■ Exercise objective: Exclude the pictures, then quote exactly the lines from the one holding "Viewport: 840px width, 1452px" through the last line of the records.

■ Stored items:
* * * * * * *
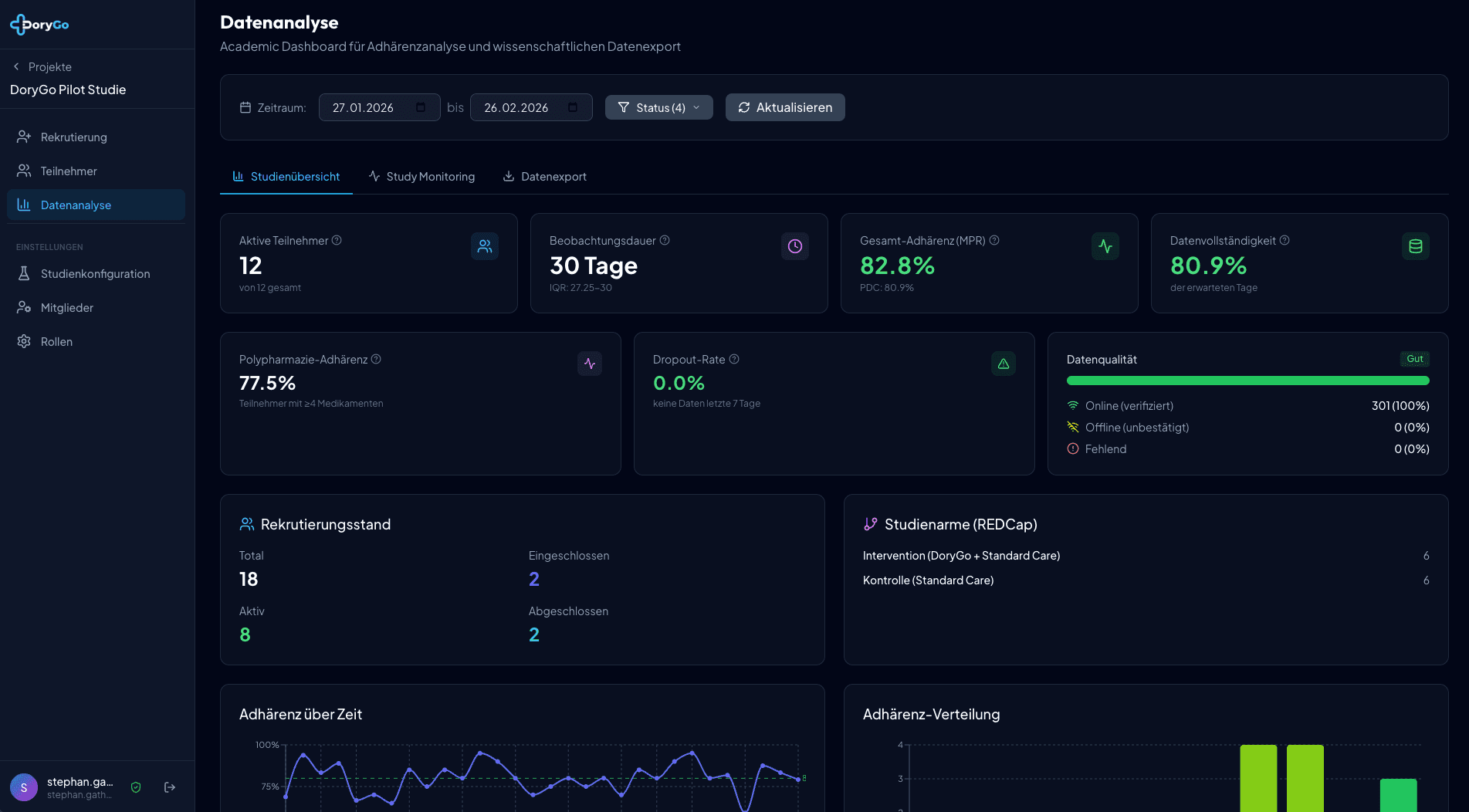
Task: Open Teilnehmer in the sidebar
Action: pos(69,171)
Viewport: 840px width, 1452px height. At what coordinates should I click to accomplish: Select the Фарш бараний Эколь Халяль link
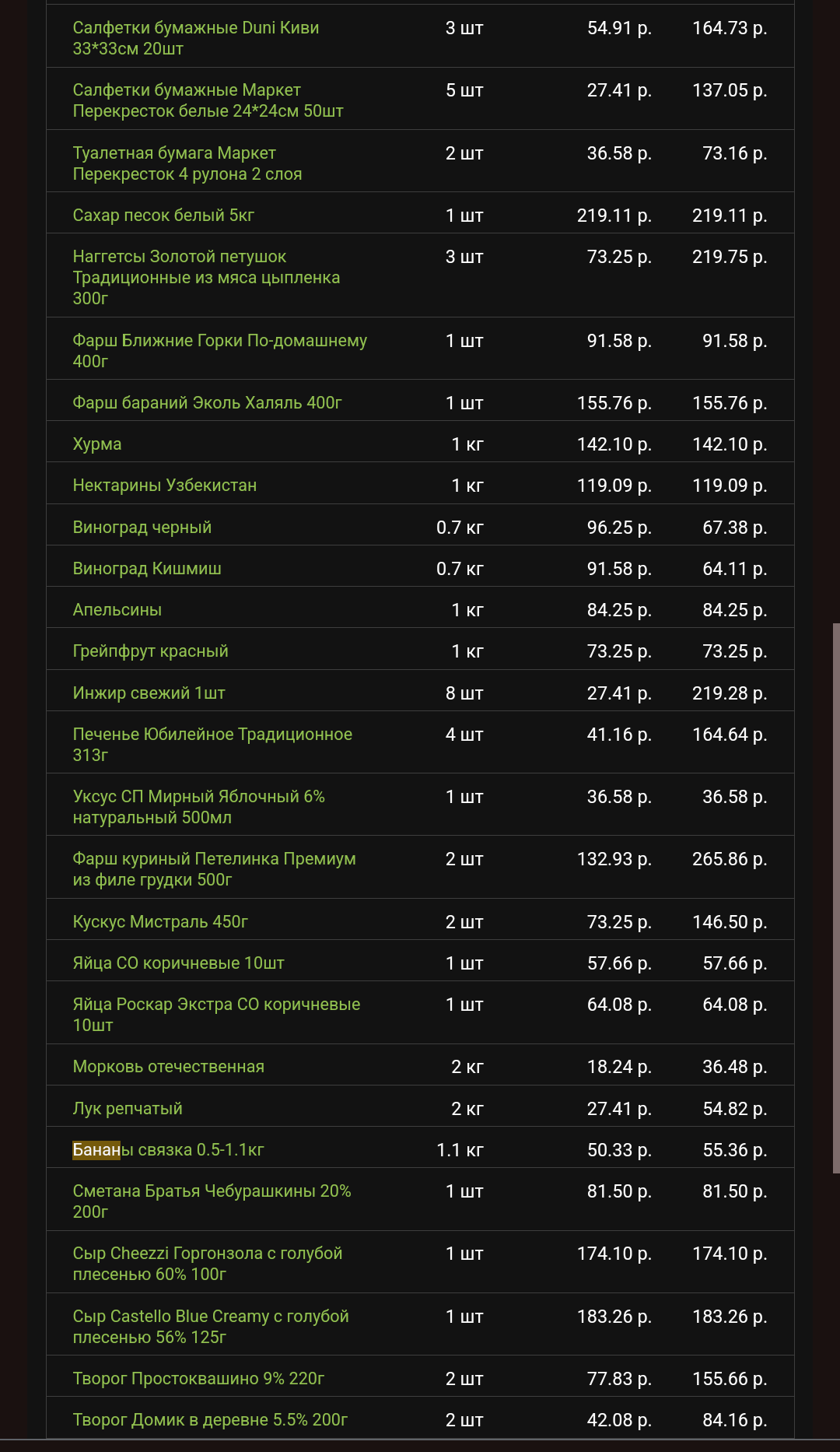coord(207,403)
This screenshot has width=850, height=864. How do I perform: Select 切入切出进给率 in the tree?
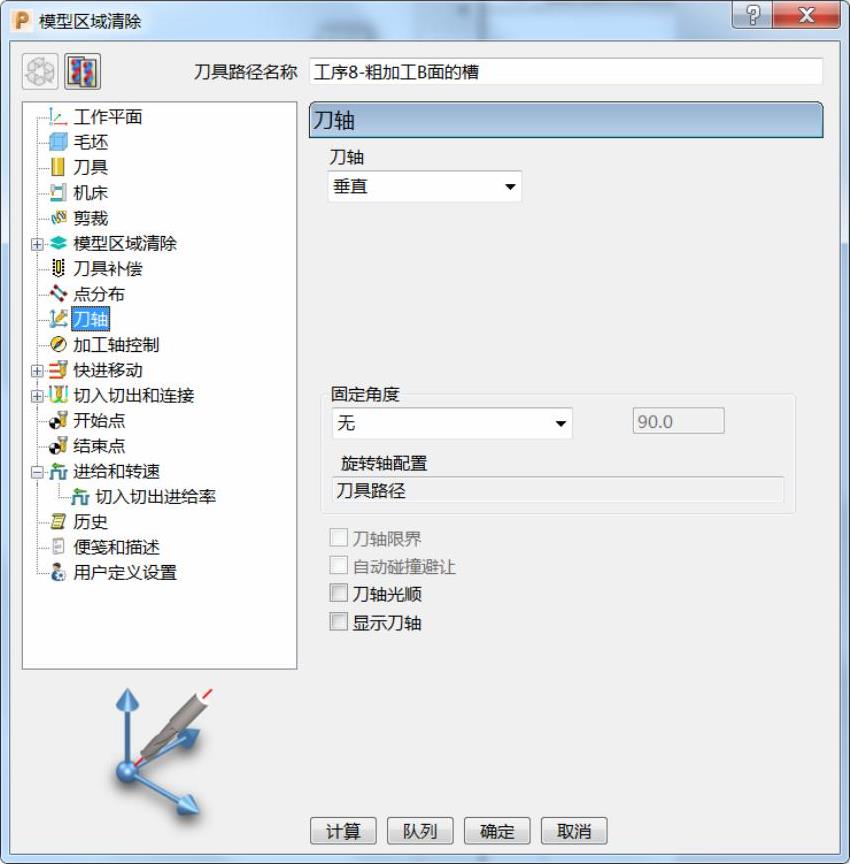point(155,497)
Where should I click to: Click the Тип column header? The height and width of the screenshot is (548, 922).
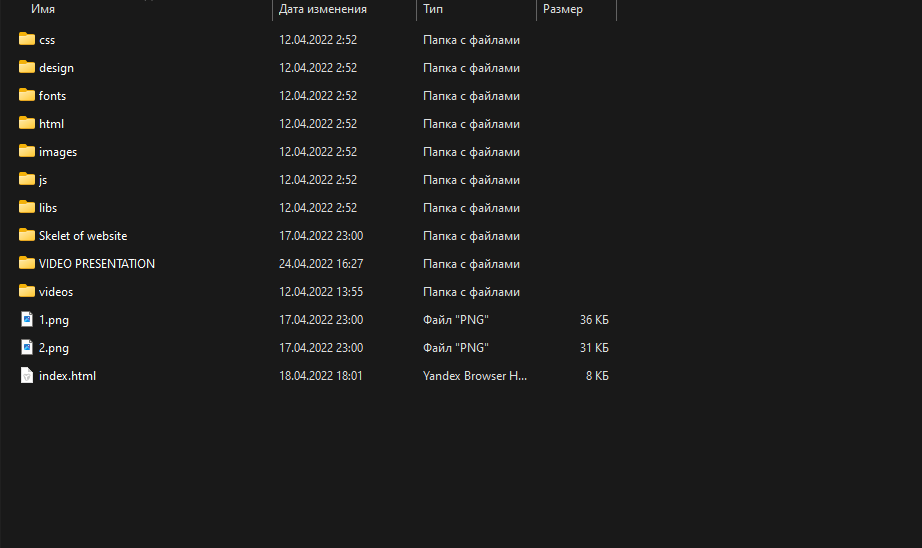[433, 9]
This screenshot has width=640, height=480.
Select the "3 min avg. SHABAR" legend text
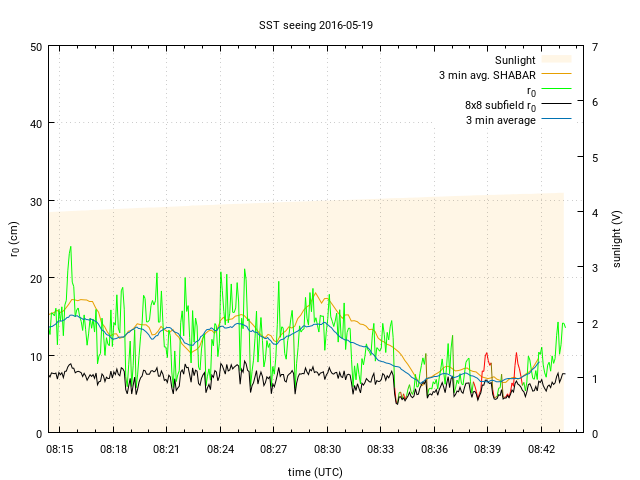point(487,75)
* * * * * * *
■ Answer to this task:
Viewport: 840px width, 1452px height. At what coordinates should I click to accomplish: Select the Фарш бараний Эколь Халяль link
coord(207,403)
This screenshot has width=850, height=864. How do I perform: Select 切入切出进给率 in the tree?
point(155,497)
Where should I click to: Click the Тип column header? The height and width of the screenshot is (548, 922).
[433, 9]
This screenshot has width=640, height=480.
Select the "3 min avg. SHABAR" legend text
point(487,75)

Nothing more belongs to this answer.